EXERCISE GOAL: Please copy out the lines in the entries that contain "calendar".

─── TASK MATERIAL

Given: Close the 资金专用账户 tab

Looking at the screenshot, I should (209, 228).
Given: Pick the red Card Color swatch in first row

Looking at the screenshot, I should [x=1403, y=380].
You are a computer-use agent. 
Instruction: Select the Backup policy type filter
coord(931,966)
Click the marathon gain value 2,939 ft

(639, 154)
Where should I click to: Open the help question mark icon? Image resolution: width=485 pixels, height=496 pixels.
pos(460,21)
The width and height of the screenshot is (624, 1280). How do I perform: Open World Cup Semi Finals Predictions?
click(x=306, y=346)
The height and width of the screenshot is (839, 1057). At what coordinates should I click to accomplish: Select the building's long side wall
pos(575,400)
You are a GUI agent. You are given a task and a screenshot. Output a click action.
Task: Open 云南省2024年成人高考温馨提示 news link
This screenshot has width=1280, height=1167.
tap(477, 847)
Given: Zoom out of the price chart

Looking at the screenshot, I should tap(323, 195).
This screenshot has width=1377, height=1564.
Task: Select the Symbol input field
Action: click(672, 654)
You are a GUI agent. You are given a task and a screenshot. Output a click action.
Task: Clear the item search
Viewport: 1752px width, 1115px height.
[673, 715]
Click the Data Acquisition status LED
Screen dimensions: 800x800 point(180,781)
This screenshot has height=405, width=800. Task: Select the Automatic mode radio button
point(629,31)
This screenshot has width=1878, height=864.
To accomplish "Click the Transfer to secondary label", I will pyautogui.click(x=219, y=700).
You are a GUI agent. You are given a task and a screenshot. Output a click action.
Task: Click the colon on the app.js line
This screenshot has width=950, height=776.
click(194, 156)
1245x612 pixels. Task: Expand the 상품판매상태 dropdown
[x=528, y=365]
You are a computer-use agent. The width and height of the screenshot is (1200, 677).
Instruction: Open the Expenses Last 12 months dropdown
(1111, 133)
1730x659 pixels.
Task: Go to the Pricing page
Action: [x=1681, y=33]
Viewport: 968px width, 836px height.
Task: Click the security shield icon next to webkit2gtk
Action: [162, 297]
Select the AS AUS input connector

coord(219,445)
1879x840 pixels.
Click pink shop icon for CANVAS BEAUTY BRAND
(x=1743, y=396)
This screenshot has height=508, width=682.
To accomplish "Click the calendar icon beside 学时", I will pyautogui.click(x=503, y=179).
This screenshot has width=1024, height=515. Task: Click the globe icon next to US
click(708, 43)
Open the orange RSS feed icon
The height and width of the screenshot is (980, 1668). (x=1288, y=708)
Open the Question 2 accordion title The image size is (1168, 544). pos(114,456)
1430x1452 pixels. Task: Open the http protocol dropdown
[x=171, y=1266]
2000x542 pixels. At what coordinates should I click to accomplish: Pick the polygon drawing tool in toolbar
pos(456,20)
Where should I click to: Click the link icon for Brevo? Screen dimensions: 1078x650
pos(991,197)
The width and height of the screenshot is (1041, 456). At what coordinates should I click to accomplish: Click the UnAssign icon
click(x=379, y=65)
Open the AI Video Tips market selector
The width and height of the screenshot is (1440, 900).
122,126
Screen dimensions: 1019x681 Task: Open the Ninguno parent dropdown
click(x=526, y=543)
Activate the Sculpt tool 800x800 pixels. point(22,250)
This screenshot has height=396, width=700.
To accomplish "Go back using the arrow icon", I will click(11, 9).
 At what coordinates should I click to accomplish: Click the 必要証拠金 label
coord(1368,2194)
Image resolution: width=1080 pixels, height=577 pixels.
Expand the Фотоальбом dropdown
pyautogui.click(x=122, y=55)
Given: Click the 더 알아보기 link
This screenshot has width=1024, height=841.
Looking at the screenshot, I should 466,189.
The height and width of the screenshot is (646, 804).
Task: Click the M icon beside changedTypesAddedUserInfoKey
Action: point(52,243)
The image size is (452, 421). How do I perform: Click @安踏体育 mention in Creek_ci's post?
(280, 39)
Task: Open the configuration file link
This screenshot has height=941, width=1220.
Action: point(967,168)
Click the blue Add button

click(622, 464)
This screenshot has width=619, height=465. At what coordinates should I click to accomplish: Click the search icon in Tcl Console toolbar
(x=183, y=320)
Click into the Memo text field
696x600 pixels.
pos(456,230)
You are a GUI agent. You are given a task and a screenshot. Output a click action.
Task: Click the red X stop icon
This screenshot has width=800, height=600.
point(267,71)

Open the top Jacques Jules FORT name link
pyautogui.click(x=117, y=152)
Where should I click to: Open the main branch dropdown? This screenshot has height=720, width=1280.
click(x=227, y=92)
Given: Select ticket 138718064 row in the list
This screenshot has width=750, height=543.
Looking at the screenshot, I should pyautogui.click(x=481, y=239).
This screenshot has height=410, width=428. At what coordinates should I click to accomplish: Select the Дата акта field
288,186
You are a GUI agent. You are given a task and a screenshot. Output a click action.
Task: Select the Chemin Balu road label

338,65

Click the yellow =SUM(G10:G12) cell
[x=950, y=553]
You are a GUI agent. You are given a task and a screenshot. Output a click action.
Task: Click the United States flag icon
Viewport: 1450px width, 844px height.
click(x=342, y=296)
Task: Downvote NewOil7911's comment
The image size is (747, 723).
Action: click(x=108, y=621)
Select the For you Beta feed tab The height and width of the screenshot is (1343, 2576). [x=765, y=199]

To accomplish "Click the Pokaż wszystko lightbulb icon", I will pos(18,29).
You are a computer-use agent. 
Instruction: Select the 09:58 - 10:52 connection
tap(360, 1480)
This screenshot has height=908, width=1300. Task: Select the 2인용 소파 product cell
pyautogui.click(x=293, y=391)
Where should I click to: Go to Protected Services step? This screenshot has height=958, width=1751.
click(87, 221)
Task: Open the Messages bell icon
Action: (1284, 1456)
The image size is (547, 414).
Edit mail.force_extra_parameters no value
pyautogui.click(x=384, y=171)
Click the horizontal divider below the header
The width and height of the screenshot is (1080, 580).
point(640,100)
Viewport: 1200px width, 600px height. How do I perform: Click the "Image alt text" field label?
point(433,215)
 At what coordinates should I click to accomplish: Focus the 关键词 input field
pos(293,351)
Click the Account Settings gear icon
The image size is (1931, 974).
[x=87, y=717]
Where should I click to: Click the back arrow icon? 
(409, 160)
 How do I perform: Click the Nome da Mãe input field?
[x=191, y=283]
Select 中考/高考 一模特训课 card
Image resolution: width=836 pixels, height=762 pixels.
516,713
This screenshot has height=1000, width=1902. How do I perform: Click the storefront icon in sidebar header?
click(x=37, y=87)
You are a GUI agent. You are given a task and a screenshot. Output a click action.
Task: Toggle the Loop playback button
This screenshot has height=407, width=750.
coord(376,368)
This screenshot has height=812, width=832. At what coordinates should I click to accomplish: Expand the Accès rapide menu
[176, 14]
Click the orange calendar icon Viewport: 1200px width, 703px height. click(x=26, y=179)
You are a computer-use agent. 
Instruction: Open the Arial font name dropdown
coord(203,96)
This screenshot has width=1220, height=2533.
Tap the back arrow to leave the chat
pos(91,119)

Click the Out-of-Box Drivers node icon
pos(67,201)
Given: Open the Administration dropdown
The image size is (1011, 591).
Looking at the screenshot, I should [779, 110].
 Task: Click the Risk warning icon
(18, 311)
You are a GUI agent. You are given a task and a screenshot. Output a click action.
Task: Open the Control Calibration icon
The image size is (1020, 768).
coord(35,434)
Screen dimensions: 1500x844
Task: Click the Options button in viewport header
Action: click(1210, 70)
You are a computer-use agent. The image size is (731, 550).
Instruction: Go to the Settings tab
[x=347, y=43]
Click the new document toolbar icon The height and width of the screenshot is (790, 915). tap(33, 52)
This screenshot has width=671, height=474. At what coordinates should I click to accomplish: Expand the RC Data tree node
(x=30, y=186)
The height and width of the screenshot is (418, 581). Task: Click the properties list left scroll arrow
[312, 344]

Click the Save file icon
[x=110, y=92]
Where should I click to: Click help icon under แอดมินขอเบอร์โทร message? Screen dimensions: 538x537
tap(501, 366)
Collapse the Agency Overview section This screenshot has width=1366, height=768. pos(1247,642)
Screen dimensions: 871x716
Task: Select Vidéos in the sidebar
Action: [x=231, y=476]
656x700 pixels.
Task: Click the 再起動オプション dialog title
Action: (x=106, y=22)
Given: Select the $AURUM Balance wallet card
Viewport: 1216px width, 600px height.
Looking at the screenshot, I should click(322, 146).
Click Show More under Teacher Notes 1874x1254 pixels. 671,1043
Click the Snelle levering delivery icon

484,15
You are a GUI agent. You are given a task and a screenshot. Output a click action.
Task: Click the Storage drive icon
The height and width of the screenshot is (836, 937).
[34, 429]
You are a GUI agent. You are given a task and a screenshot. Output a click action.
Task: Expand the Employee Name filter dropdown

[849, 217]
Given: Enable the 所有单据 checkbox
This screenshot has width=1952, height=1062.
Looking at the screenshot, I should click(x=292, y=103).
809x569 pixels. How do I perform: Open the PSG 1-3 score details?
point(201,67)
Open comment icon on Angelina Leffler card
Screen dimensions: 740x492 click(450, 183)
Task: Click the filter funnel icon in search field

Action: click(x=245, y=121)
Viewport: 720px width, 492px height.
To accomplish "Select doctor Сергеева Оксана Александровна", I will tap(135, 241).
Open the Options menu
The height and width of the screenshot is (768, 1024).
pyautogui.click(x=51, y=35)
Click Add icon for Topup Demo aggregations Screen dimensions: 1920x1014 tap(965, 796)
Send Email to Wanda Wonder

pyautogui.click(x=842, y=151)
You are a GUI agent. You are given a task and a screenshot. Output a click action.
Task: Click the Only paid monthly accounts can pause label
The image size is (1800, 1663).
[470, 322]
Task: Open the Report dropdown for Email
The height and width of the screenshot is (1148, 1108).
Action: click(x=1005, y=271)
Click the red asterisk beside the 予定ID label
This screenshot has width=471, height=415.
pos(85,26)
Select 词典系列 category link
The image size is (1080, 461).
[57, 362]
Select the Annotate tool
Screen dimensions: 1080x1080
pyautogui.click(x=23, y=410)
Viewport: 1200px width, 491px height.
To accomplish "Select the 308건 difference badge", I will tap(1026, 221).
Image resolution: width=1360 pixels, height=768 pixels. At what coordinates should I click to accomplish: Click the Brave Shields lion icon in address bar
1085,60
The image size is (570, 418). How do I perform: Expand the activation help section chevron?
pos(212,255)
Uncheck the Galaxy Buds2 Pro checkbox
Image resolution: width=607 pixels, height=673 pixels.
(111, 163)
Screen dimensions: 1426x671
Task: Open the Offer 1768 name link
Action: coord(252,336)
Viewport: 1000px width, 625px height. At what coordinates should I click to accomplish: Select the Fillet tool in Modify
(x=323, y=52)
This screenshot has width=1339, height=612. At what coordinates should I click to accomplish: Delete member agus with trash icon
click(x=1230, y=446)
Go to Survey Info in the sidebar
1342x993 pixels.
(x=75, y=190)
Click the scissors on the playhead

──────

ANSWER SPACE:
To accomplish "Click the calendar icon beside 学时", I will pyautogui.click(x=503, y=179).
Click the orange calendar icon Viewport: 1200px width, 703px height. click(x=26, y=179)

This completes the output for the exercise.